Borno Provides Primary Education At IDP Camps

Source: thewillnigeria.com

BEVERLY HILLS, April 23, (THEWILL) – Children of Internally Displaced Persons (IDPs) at the various IDPs camps in Maiduguri, the Borno State capital, now have access to basic primary education.

The state government which established the primary schools in the camps said the decision was informed by the need to adequately prepare the children for school when they eventually return to their communities.

Chairman of the State Emergency Management Agency (SEMA), Alhaji Grema Terab, who made the disclosure Thursday while taking journalists round the camps, said volunteer teachers are being brought to teach at the schools, maintaining that displaced teachers from the troubled communities would be brought in to take classes.

According to him, “Since the teachers from the troubled communities are still drawing monthly salaries without teaching, arrangement is been made to draft them to the newly established schools at the camps.”

Terab also disclosed that there are plans to also establish secondary schools at the camps to enable secondary students who were forced to flee their towns because of the insurgency continue their studies.

Disclosing that books and other instructional materials at the camps were donated by the Universal Basic Education (UBE), Terab stressed that the state government was determined to provide the necessary comfort for the IDPs.

“The governor has made it top priority to see to it that the internally displaced persons are well fed and taken care of.

“We have not for a day shy away from our responsibilities to the special class of people.

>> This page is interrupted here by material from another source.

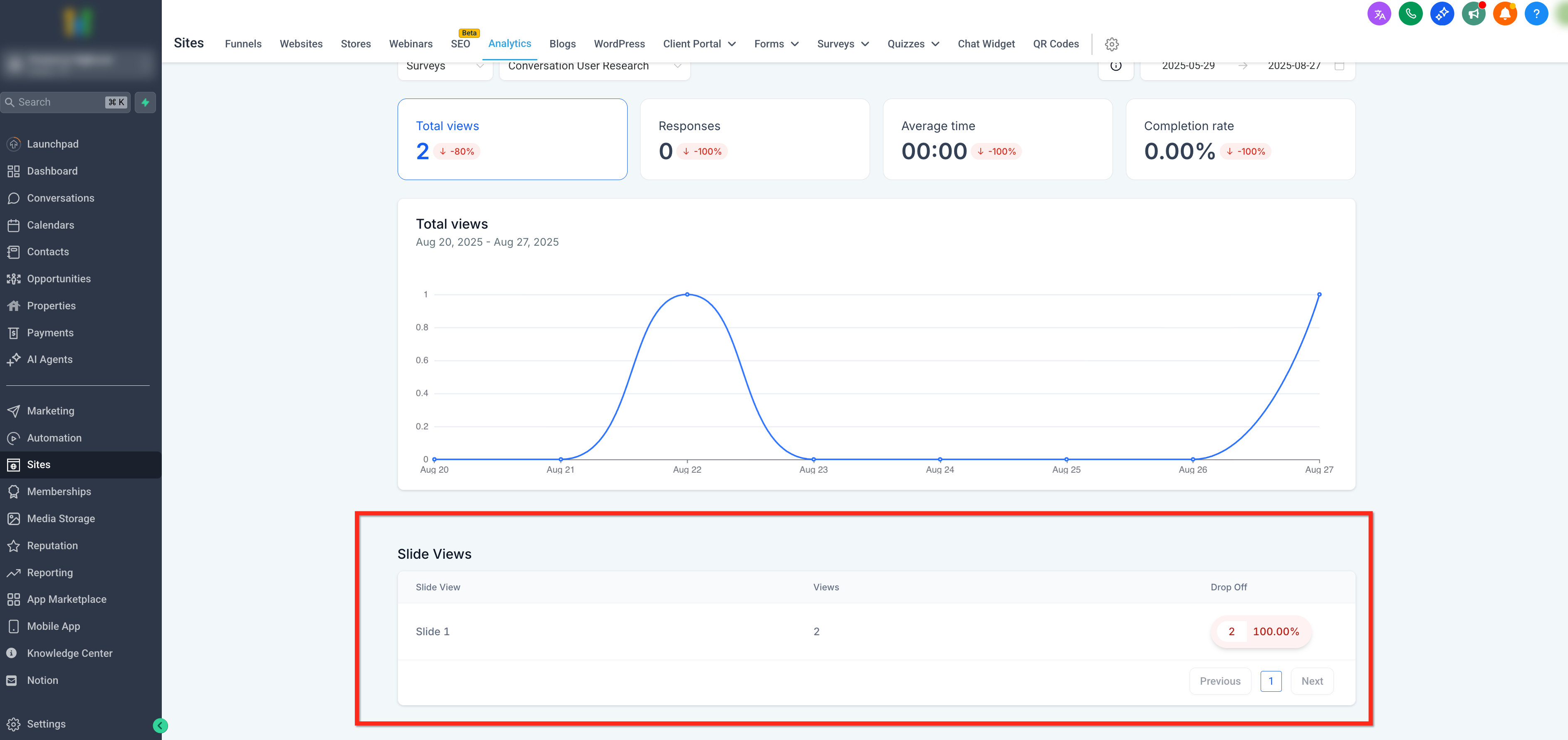
Task: Click the Next pagination button
Action: pyautogui.click(x=1312, y=681)
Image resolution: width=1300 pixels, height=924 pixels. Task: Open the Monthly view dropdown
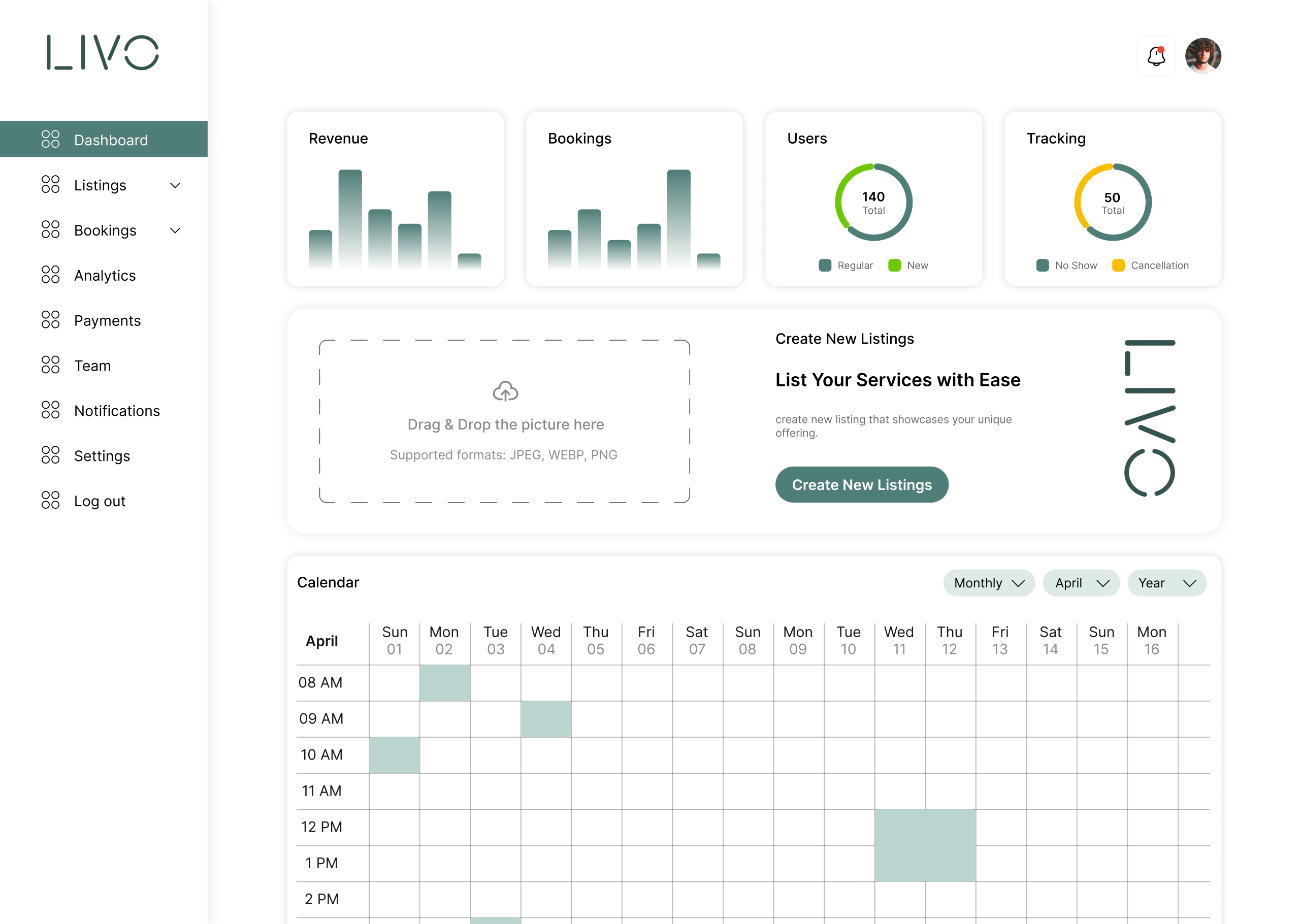[x=988, y=583]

In fact we have daily introduced programmes to make them feel as if they were in their home as you can see with the introduction of schools .

“The state is blessed by Governor Kashim Shettima who has made the welfare of the IDPs the number one priority of his administration since the outbreak of the Boko Haram crisis.

“The First Lady has also been of immense assistance as she has always have something to give to the IDPs through her pet project, the SWOT Foundation,” he said.